JPH08152464A - Flux-gate magnetic sensor - Google Patents

Abstract

PURPOSE: To obtain a flux-gate magnetic sensor by which both the direction and the magnitude of a magnetic field can be measured without installing a phase detection circuit by impressing a bias magnetic field to a sensor body and moving the range of a magnetic field as an object to be measured to a linear region from a nonlinear region. CONSTITUTION: An exciting circuit 38 supplies an AC exciting signal (at a frequency (f)) having an amplitude, at which a core 30 is saturated, to a coil 32 for excitation. A BPF 40 takes out secondary harmonics 2f from a coil 34 for detection. A detection circuit 42 detects the secondary harmonics 2f from the BPF 40. A bias magnetic field HB is applied in advance to a sensor body 36 from a bias-magnetic-field generation source 44, and a magnetic field H as an object to be measured is measured in such a way that the sum H+HB of the bias magnetic field HB and the magnetic field H is shifted to a linear region from a nonlinear region. Generally, the range of the magnetic field H as the object to be measured is known in advance. As a result, when the bias magnetic field HB is selected so as to match the range, the magnitude and the direction of the magnetic field can be found without detecting a plane. As a result, a phase detection circuit is not required, and an apparatus can be simplified.

Description

Detailed Description of the Invention

[0001]

BACKGROUND OF THE INVENTION 1. Field of the Invention The present invention relates to a fluxgate type magnetic sensor. More specifically, by providing a bias magnetic field generating source near the sensor body, the direction and magnitude of the magnetic field can be detected without phase detection. The present invention relates to a fluxgate type magnetic sensor capable of measuring both of the above. Since this type of magnetic sensor has high sensitivity and sharp directivity, it is useful for detecting geomagnetism, for example.

[0002]

2. Description of the Related Art A fluxgate type magnetic sensor is a magnetic sensor utilizing the magnetic non-linearity of a high permeability magnetic material (for example, nickel-iron alloy), and is highly sensitive, easy to handle, and has a sharp directivity. It is used to measure the direction component of magnetic force. The principle of this fluxgate type magnetic sensor is to use a sensor body in which an exciting coil and a detecting coil are wound around a core made of a high magnetic permeability material, and an AC excitation signal of an amplitude that causes the core to saturate is applied to the exciting coil. This excites the core and obtains the external magnetic field from the output voltage of the detection coil.

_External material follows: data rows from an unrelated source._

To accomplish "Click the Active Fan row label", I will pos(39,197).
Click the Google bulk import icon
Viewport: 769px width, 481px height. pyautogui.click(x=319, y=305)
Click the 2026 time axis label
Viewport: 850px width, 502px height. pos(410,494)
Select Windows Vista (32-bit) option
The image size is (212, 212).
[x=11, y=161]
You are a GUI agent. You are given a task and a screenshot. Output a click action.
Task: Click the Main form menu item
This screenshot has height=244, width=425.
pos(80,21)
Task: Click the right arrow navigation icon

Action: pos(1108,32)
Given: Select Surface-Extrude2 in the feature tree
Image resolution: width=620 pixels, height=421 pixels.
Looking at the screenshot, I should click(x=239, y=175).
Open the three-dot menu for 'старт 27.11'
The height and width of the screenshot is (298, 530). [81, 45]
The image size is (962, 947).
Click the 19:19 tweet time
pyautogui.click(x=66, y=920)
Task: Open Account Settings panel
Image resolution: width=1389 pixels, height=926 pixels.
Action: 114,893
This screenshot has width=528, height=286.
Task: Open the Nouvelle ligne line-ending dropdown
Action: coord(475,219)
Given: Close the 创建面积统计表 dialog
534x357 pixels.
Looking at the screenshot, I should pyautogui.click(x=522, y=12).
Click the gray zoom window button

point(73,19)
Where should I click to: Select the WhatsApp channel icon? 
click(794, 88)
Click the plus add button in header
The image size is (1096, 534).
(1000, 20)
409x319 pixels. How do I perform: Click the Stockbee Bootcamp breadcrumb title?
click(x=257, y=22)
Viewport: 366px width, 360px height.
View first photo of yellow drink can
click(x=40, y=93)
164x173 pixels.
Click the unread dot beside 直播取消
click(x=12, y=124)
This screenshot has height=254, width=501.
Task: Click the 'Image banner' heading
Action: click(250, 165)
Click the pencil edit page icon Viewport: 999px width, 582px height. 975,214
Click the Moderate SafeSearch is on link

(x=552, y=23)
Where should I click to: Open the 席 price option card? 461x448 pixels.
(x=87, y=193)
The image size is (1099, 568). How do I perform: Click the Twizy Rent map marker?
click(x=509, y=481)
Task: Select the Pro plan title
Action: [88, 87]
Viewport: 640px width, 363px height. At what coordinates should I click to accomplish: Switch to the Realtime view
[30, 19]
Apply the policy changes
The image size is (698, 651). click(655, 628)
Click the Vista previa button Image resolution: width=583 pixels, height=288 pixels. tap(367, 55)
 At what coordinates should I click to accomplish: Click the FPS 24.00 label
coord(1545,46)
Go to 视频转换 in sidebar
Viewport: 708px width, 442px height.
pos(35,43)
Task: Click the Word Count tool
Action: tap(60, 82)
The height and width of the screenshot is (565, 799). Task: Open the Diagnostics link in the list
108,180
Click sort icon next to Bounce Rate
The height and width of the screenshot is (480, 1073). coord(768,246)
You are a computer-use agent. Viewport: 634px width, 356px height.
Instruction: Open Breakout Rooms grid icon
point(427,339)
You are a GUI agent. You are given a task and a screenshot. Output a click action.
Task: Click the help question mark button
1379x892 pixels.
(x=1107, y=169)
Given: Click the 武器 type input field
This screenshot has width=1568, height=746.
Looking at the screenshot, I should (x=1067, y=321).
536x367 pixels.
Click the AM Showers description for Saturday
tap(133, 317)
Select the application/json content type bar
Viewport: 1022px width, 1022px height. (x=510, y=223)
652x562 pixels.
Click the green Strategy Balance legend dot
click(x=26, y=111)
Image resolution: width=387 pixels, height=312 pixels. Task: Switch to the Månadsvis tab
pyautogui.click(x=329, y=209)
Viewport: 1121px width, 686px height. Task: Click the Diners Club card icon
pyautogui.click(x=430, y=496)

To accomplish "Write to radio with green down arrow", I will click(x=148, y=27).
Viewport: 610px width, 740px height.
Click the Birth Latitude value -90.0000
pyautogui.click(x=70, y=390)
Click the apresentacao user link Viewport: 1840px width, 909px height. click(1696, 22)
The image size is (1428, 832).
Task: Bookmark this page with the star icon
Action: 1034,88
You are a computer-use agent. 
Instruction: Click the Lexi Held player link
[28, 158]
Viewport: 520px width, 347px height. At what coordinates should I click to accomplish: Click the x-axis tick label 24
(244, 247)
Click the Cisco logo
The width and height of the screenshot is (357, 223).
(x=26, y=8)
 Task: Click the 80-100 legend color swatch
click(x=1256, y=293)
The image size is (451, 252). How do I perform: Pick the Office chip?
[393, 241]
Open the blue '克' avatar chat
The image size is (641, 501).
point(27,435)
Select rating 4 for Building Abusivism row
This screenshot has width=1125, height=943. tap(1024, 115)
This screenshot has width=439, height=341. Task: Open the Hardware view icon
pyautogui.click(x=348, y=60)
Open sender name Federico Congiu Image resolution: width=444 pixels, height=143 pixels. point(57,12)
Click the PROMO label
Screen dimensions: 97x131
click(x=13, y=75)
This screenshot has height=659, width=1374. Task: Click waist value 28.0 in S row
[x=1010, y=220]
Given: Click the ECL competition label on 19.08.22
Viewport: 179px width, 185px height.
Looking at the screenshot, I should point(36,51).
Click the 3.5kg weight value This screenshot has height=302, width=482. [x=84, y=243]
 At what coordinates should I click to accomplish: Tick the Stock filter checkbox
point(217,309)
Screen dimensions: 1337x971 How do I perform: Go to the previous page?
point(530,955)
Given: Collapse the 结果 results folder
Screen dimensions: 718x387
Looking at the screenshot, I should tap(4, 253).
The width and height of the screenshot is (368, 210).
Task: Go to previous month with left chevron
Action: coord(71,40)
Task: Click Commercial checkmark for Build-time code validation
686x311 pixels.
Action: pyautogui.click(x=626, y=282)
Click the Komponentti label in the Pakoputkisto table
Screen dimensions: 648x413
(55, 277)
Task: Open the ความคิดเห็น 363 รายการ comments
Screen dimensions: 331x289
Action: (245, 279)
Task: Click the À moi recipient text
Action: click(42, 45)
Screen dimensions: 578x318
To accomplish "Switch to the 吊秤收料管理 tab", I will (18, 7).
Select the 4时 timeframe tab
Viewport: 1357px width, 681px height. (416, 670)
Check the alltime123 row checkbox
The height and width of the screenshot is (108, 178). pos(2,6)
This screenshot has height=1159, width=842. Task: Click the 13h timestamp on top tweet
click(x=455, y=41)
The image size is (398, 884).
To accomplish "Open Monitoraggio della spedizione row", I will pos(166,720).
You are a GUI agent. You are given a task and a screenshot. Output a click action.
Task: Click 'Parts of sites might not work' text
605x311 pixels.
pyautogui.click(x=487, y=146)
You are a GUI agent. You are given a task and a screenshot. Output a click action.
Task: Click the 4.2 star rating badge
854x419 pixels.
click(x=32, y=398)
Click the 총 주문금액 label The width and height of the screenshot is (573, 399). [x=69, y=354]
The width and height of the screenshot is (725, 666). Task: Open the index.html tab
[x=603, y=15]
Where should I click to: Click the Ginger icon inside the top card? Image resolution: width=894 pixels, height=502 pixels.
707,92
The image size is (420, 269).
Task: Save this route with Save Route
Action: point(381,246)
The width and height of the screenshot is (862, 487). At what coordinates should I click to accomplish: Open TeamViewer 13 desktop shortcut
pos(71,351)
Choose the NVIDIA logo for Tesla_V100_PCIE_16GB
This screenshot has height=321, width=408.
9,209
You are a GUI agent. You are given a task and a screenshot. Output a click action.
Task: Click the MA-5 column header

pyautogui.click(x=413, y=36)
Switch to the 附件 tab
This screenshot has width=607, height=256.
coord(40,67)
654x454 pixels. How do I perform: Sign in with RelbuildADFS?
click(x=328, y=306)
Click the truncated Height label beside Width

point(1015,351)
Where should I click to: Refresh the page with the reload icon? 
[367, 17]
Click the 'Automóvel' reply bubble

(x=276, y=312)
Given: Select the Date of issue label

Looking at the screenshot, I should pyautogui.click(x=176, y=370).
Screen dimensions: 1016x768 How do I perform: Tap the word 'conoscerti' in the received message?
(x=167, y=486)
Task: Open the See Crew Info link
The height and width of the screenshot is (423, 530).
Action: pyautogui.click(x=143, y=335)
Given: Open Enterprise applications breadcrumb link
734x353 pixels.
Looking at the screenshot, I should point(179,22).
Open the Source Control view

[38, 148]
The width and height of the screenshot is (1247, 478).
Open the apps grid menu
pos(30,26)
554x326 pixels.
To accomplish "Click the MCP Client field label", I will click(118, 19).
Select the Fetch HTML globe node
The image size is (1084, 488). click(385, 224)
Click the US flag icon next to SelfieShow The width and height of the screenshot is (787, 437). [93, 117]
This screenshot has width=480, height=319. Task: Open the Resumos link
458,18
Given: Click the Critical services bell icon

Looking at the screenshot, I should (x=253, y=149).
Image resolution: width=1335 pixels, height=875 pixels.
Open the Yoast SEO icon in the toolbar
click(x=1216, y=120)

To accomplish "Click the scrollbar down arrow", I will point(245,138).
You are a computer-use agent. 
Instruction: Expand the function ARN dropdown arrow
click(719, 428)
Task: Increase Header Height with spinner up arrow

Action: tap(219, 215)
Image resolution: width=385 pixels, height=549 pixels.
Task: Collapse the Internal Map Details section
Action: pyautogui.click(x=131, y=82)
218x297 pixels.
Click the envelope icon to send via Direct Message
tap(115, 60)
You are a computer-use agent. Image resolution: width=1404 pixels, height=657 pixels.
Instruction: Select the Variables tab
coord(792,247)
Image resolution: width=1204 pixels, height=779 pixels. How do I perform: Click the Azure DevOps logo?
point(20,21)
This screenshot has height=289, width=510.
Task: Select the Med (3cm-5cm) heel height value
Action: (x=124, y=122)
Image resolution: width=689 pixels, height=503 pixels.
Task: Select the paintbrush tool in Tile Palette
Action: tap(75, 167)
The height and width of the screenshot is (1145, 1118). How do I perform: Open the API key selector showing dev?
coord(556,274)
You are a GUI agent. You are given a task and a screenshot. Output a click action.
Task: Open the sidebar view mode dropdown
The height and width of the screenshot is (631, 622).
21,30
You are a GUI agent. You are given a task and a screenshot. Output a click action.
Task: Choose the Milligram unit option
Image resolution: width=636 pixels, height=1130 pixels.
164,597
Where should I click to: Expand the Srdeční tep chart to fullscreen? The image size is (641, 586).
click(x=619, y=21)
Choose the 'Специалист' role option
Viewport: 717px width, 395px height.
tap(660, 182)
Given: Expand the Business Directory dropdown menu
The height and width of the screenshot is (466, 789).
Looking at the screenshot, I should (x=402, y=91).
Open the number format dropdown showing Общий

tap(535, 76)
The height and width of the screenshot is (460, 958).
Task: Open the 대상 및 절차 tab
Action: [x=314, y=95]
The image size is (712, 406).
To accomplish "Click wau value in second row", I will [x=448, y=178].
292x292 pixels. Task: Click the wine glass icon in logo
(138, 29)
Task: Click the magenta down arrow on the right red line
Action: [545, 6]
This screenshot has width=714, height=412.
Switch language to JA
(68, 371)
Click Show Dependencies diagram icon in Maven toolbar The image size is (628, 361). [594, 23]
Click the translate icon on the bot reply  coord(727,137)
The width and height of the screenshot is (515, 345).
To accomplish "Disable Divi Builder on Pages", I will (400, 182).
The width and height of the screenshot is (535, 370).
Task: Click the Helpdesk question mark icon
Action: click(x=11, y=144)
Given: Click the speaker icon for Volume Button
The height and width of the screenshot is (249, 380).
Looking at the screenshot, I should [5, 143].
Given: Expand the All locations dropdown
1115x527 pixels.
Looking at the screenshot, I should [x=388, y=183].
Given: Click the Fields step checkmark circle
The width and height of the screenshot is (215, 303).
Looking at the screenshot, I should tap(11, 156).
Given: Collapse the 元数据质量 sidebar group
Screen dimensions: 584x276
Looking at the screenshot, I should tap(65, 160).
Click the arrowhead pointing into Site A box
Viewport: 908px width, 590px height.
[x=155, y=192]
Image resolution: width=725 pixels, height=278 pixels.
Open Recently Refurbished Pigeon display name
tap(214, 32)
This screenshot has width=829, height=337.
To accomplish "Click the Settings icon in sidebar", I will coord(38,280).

FIG. 8 shows a general configuration example of a conventional flux gate type magnetic sensor. The exciting coil 11 of the sensor body 10 is supplied with an AC exciting signal (frequency f) having an amplitude that saturates the core 13 from the exciting circuit 12, and the detecting coil 1
4 output signal to even harmonics (usually 2nd harmonic 2
f) is taken out by the bandpass filter 15. Then, the phase detection circuit 17 detects the phase difference between the reference signal 2f obtained by multiplying the excitation signal by the frequency multiplication circuit 16 and the second harmonic 2f, and the detection is performed by the detection circuit 18 to detect the external magnetic field. Find the orientation and size. The phase detection circuit 17
It can be omitted when only the magnitude of the magnetic field needs to be measured, but it is necessary when the direction of the magnetic field must be determined. This is because when the even harmonics are detected, a symmetrical output voltage is obtained with respect to the positive and negative magnetic fields.

The measuring principle is as follows. As shown in FIG. 9, it is assumed that a sinusoidally changing current is applied to an exciting coil of a core (magnetization curve is indicated by reference symbol a) made of a highly permeable material that is easily saturated. If the external DC magnetic field to be measured is not applied, the output waveform will also be a symmetric waveform due to the symmetry of the magnetization curve, so the even harmonic components are not included (shown by the solid line). However, when an external DC magnetic field ΔH is applied, it becomes asymmetric as shown by the broken line, and even harmonic components appear. When this even harmonic component (usually the second harmonic component) is detected, the magnitude of the output voltage is almost proportional to the magnitude of the DC magnetic field.

[0005]

In the conventional fluxgate type magnetic sensor shown in FIG. 8, in many cases, the phase detection circuit part is the most complicated, the number of required parts is large, and adjustment is required even after assembly. Becomes Therefore, this phase detection circuit portion requires considerable cost and labor in constructing the magnetic sensor.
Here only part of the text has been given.